Kampf gegen Wundbrand

Johann Nepomuk Ritter von Nussbaum
Johann Nepomuk Ritter von Nussbaum © imago images/H. Tschanz-Hofmann

Johann Nepomuk von Nußbaum (1829-1890) war ein brillanter Chirurg, dem der Umgang mit den Patienten am Herzen lag. Er bereitete den Weg in die moderne Chirurgie, indem er sich neben der Versorgung von äußeren Verletzungen auch den inneren Leiden zuwandte und operativ gegen Erkrankungen im Bauch- und Brustraum vorging.

Zu Lebzeiten Nußbaums war nach Operationen die Wundinfektion noch weit verbreitet. Er entwickelte dazu einen Leitfaden zur antiseptischen Wundbehandlung. Durch den Einsatz von Carbol auf Wundverbänden und die Desinfektion der Operationsumgebung, konnte die Zahl der Wundinfektionen drastisch gesenkt werden. Außerdem trennte er chirurgische von den anderen Patienten und sorgte damit für die Errichtung eines eigenen chirurgischen Spitals.

Revolution in der Chirurgie

Ferdinand Sauerbruch.
Ferdinand Sauerbruch. © imago/ZUMA/Keystone

Ferdinand Sauerbruch (1875-1951) revolutionierte vor allem die Operationen am offenen Brustkorb. Bis dato war es Medizinern kaum möglich, am offenen Brustkorb zu operieren, da sonst die Lunge des Patienten kollabierte. Sauerbruch entwickelte eine Art Kammer, welche um den Patienten herum einen Unterdruck erzeugte und so die Lunge vor dem Kollaps bewahrte. Dadurch wurden Operationen im Thorax möglich, wie beispielsweise an der Lunge oder der Speiseröhre.

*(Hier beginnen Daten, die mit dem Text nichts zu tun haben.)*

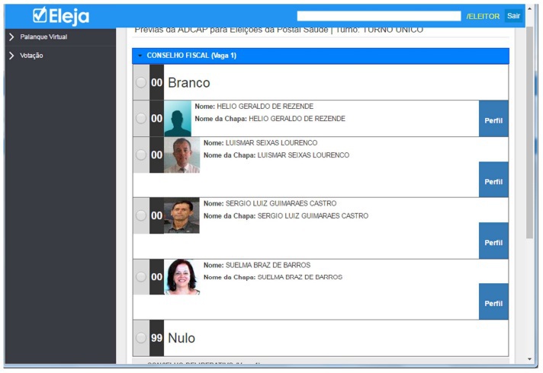Select the Branco vote radio button
543x373 pixels.
point(141,82)
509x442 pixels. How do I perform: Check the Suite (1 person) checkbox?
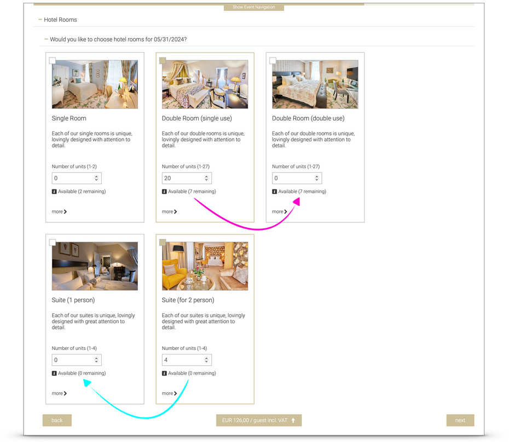53,242
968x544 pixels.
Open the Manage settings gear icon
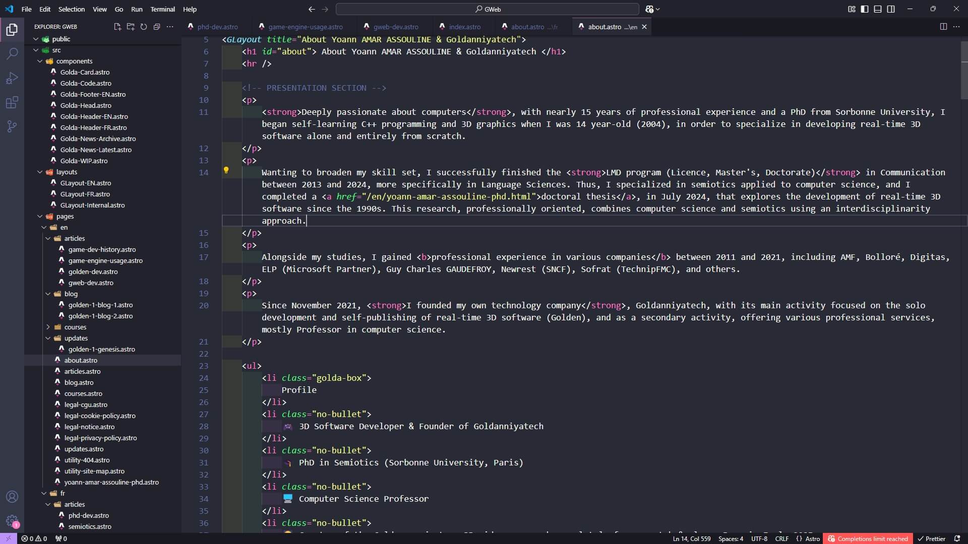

Sauerbruch beschäftigte sich außerdem mit der Prothesentechnik und entwickelte diese bedeutend weiter. Durch die Analyse der Handbewegung und eine operative Gestaltung der Armstümpfe machte Sauerbruch eine physische Bewegung der Prothese durch den Patienten möglich.


Festakt zum 550-Jährigen

Am Donnerstag feierten die Medizinische Fakultät und das Klinikum der Ludwig-Maximilians-Universität das Jubiläum mit einem Festakt in der Allerheiligen-Hofkirche der Residenz München. Prof. Dr. Markus M. Lerch, Ärztlicher Direktor und Vorstandsvorsitzender des LMU-Klinikums beim Festakt: "Die Medizinische Fakultät und das LMU-Klinikum gehören zu den größten und besten in Deutschland und Europa. Wir dienen der Gesundheit unserer Patientinnen und Patienten, der Erforschung ihrer Krankheiten und der Ausbildung unserer Studierenden auf höchstem internationalen Niveau."

Mit dabei war auch Ministerpräsidenten Markus Söder (CSU) in seiner Funktion als Schirmherr. "Wir sind stolz auf unsere Universitätskliniken. Sie bieten höchstes Niveau bei Forschung, Lehre und Krankenversorgung. Mit der Hightech Agenda Bayern fördern wir Innovationen in den künftigen Schlüsseltechnologien. Wir sorgen für beste medizinische Versorgung überall im Land. Mein Dank und Anerkennung: Ihre Arbeit macht unser Leben länger und besser", so Söder.